*** Begin section ***

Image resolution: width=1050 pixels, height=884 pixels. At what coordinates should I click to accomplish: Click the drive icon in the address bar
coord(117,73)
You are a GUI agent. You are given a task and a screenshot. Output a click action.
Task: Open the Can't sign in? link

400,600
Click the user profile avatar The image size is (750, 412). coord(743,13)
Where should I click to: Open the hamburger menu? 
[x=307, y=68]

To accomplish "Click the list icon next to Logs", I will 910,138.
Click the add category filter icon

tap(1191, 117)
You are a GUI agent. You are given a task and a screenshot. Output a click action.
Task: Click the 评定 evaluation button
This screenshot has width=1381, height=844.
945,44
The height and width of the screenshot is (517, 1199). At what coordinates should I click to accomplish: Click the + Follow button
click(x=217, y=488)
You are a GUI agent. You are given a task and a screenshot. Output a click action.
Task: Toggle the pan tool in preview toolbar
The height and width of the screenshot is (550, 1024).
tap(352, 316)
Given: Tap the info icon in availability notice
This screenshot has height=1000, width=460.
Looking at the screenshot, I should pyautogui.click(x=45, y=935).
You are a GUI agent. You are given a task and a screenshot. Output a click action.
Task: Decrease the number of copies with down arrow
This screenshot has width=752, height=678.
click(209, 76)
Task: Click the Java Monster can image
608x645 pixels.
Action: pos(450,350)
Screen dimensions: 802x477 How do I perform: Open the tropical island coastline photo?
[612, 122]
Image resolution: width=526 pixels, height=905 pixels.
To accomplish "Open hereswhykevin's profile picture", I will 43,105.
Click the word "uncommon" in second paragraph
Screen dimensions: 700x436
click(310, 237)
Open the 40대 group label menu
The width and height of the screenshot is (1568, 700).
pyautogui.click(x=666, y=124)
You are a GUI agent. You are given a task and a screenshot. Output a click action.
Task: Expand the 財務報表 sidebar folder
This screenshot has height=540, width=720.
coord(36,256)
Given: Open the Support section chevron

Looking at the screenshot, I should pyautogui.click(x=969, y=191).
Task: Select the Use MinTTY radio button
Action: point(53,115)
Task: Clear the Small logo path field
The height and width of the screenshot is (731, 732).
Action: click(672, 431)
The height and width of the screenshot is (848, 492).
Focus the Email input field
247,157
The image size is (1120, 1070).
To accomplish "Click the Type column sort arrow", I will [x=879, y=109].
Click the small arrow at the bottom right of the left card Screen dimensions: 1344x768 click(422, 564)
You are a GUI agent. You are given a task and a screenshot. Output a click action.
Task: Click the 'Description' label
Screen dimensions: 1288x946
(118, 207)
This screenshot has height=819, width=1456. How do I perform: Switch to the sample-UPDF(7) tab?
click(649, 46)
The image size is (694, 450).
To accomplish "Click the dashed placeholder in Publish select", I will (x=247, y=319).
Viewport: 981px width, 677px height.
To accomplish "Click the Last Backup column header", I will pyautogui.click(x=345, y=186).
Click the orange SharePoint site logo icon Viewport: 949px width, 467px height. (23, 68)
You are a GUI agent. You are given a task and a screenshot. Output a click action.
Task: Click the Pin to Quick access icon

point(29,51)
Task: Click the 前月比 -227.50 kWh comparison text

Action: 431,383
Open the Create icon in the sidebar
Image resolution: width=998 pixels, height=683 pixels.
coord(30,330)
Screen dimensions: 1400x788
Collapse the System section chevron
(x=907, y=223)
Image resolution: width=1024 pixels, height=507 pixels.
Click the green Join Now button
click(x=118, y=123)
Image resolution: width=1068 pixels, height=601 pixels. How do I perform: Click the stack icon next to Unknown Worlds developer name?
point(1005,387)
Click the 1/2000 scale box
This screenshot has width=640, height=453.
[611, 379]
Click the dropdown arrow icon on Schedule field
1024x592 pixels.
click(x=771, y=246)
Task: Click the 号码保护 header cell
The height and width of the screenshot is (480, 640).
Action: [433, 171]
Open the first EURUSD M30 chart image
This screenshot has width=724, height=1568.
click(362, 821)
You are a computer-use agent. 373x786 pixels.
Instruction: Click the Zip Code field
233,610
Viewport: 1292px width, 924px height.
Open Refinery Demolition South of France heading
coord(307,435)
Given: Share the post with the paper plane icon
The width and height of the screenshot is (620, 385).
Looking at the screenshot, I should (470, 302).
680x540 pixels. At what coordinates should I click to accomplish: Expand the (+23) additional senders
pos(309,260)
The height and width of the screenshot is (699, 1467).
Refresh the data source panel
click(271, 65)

*** End section ***

### Exercise directions
Output the entire listing above without leaving out or altering anything.

### Response to this task
Image resolution: width=1050 pixels, height=884 pixels. At what coordinates should I click to accomplish: Click the drive icon in the address bar
coord(117,73)
You are a GUI agent. You are given a task and a screenshot. Output a click action.
Task: Open the Can't sign in? link

400,600
Click the user profile avatar The image size is (750, 412). coord(743,13)
Where should I click to: Open the hamburger menu? 
[x=307, y=68]

To accomplish "Click the list icon next to Logs", I will 910,138.
Click the add category filter icon

tap(1191, 117)
You are a GUI agent. You are given a task and a screenshot. Output a click action.
Task: Click the 评定 evaluation button
This screenshot has width=1381, height=844.
945,44
The height and width of the screenshot is (517, 1199). At what coordinates should I click to accomplish: Click the + Follow button
click(x=217, y=488)
You are a GUI agent. You are given a task and a screenshot. Output a click action.
Task: Toggle the pan tool in preview toolbar
The height and width of the screenshot is (550, 1024).
tap(352, 316)
Given: Tap the info icon in availability notice
This screenshot has height=1000, width=460.
Looking at the screenshot, I should pyautogui.click(x=45, y=935).
You are a GUI agent. You are given a task and a screenshot. Output a click action.
Task: Decrease the number of copies with down arrow
This screenshot has width=752, height=678.
click(209, 76)
Task: Click the Java Monster can image
608x645 pixels.
Action: pos(450,350)
Screen dimensions: 802x477 How do I perform: Open the tropical island coastline photo?
[612, 122]
Image resolution: width=526 pixels, height=905 pixels.
To accomplish "Open hereswhykevin's profile picture", I will 43,105.
Click the word "uncommon" in second paragraph
Screen dimensions: 700x436
click(310, 237)
Open the 40대 group label menu
The width and height of the screenshot is (1568, 700).
pyautogui.click(x=666, y=124)
You are a GUI agent. You are given a task and a screenshot. Output a click action.
Task: Expand the 財務報表 sidebar folder
This screenshot has height=540, width=720.
coord(36,256)
Given: Open the Support section chevron

Looking at the screenshot, I should pyautogui.click(x=969, y=191).
Task: Select the Use MinTTY radio button
Action: point(53,115)
Task: Clear the Small logo path field
The height and width of the screenshot is (731, 732).
Action: click(672, 431)
The height and width of the screenshot is (848, 492).
Focus the Email input field
247,157
The image size is (1120, 1070).
To accomplish "Click the Type column sort arrow", I will [x=879, y=109].
Click the small arrow at the bottom right of the left card Screen dimensions: 1344x768 click(422, 564)
You are a GUI agent. You are given a task and a screenshot. Output a click action.
Task: Click the 'Description' label
Screen dimensions: 1288x946
(118, 207)
This screenshot has height=819, width=1456. How do I perform: Switch to the sample-UPDF(7) tab?
click(649, 46)
The image size is (694, 450).
To accomplish "Click the dashed placeholder in Publish select", I will (x=247, y=319).
Viewport: 981px width, 677px height.
To accomplish "Click the Last Backup column header", I will pyautogui.click(x=345, y=186).
Click the orange SharePoint site logo icon Viewport: 949px width, 467px height. (23, 68)
You are a GUI agent. You are given a task and a screenshot. Output a click action.
Task: Click the Pin to Quick access icon

point(29,51)
Task: Click the 前月比 -227.50 kWh comparison text

Action: 431,383
Open the Create icon in the sidebar
Image resolution: width=998 pixels, height=683 pixels.
coord(30,330)
Screen dimensions: 1400x788
Collapse the System section chevron
(x=907, y=223)
Image resolution: width=1024 pixels, height=507 pixels.
Click the green Join Now button
click(x=118, y=123)
Image resolution: width=1068 pixels, height=601 pixels. How do I perform: Click the stack icon next to Unknown Worlds developer name?
point(1005,387)
Click the 1/2000 scale box
This screenshot has width=640, height=453.
[611, 379]
Click the dropdown arrow icon on Schedule field
1024x592 pixels.
click(x=771, y=246)
Task: Click the 号码保护 header cell
The height and width of the screenshot is (480, 640).
Action: [433, 171]
Open the first EURUSD M30 chart image
This screenshot has width=724, height=1568.
click(362, 821)
You are a computer-use agent. 373x786 pixels.
Instruction: Click the Zip Code field
233,610
Viewport: 1292px width, 924px height.
Open Refinery Demolition South of France heading
coord(307,435)
Given: Share the post with the paper plane icon
The width and height of the screenshot is (620, 385).
Looking at the screenshot, I should (470, 302).
680x540 pixels. At what coordinates should I click to accomplish: Expand the (+23) additional senders
pos(309,260)
The height and width of the screenshot is (699, 1467).
Refresh the data source panel
click(271, 65)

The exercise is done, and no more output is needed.